Design Thinking is — in my experience — the best way to quickly engage large groups of people in order to understand the kinds of problems that need to be solved. The framework, while not perfect, certainly allows its user to think more holistically about a problem by making sure as many voices are brought into the process as possible.
This runs counter to how we oftentimes think about problems and solutions. Americans in particular believe in the myth of the solo inventor, laboring in a garage, sussing out a problem that nobody had ever encountered before and developing a solution unique to the planet. But, of course, this is just a mythology. Innovation is incrementally-based, and design thinking is a toolset that allows that people to speed up the process of developing new ideas.
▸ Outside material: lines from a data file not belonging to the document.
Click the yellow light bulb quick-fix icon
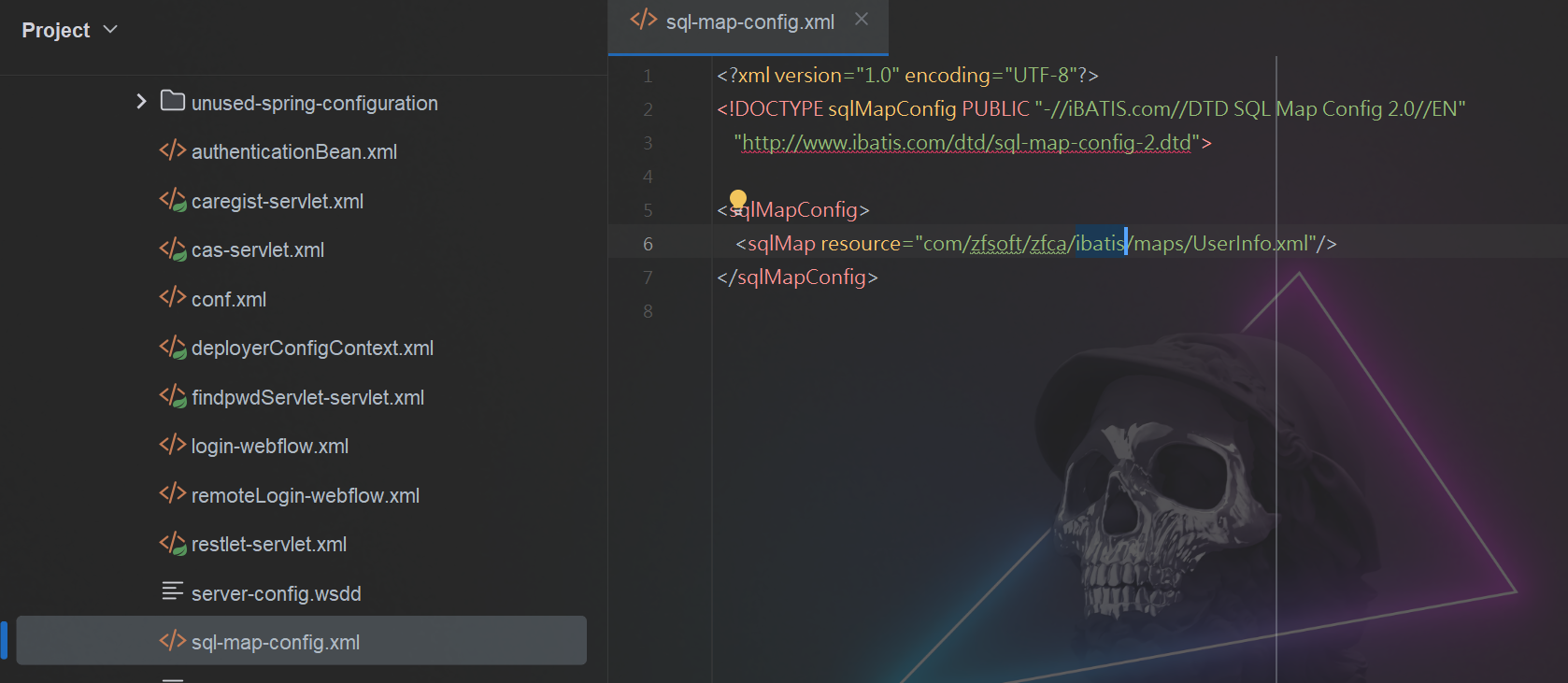1568x683 pixels. (x=738, y=199)
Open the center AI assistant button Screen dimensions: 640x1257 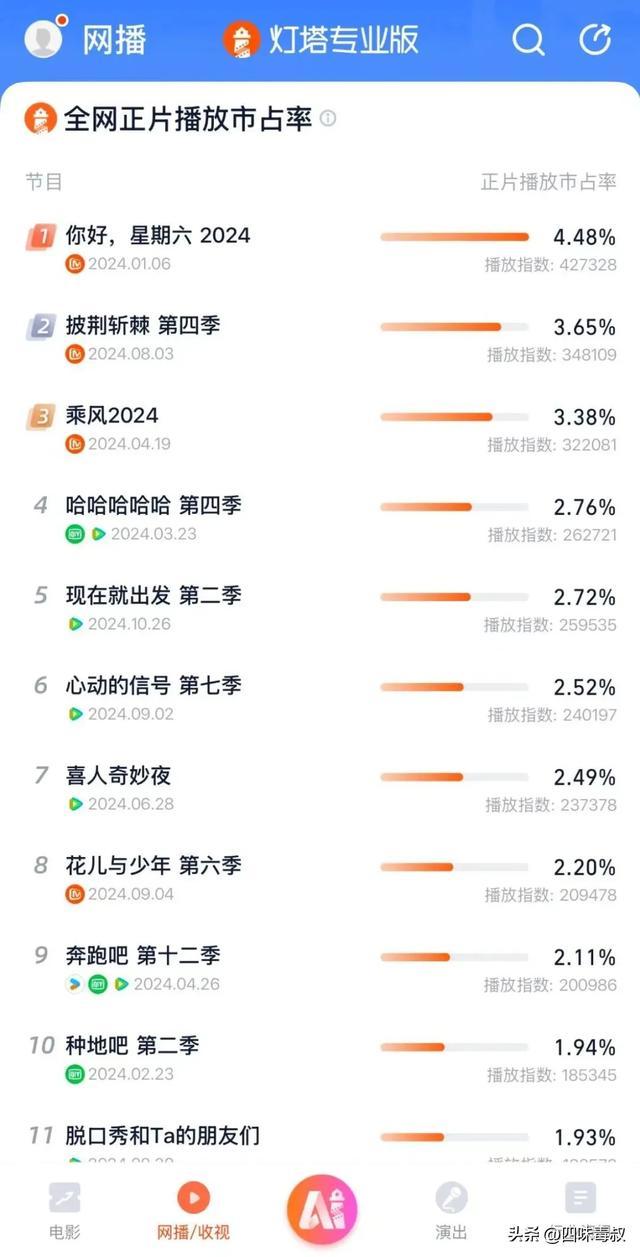point(321,1210)
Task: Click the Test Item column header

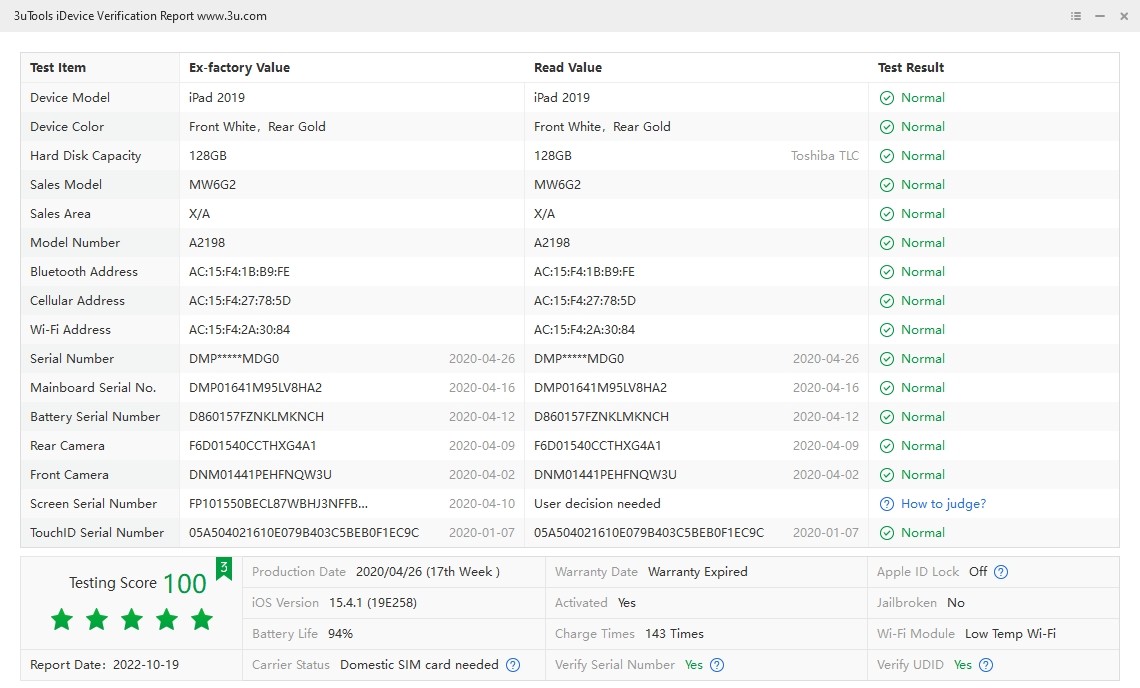Action: point(58,68)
I picked up The Art of Innovation: Lessons in Creativity from Ideo, America’s Leading Design Firm after finishing Change by Design: How Design Thinking Transforms Organizations and Inspires Innovation, which is a more holistic look at how design thinking works.
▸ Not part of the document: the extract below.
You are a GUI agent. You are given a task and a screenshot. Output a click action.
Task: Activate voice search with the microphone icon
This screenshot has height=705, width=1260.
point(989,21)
And Tom Kelley’s book was the perfect next read. Kelley breaks down some of the core components of design thinking, uses practical examples to explain how these processes can be used to identify problems and build solutions, and wraps that around the context of business. While design thinking isn’t confined to business — I used it when I was an associate professor, and I used it while running a writing collective — its application in corporate realms help illuminate how the process can work.
If you’ve ever wondered how to engage groups (large or small) in order to find out how they feel, understand a problem, or develop solutions that have buy-in from a large constituency, this (and Change by Design) are worth reading.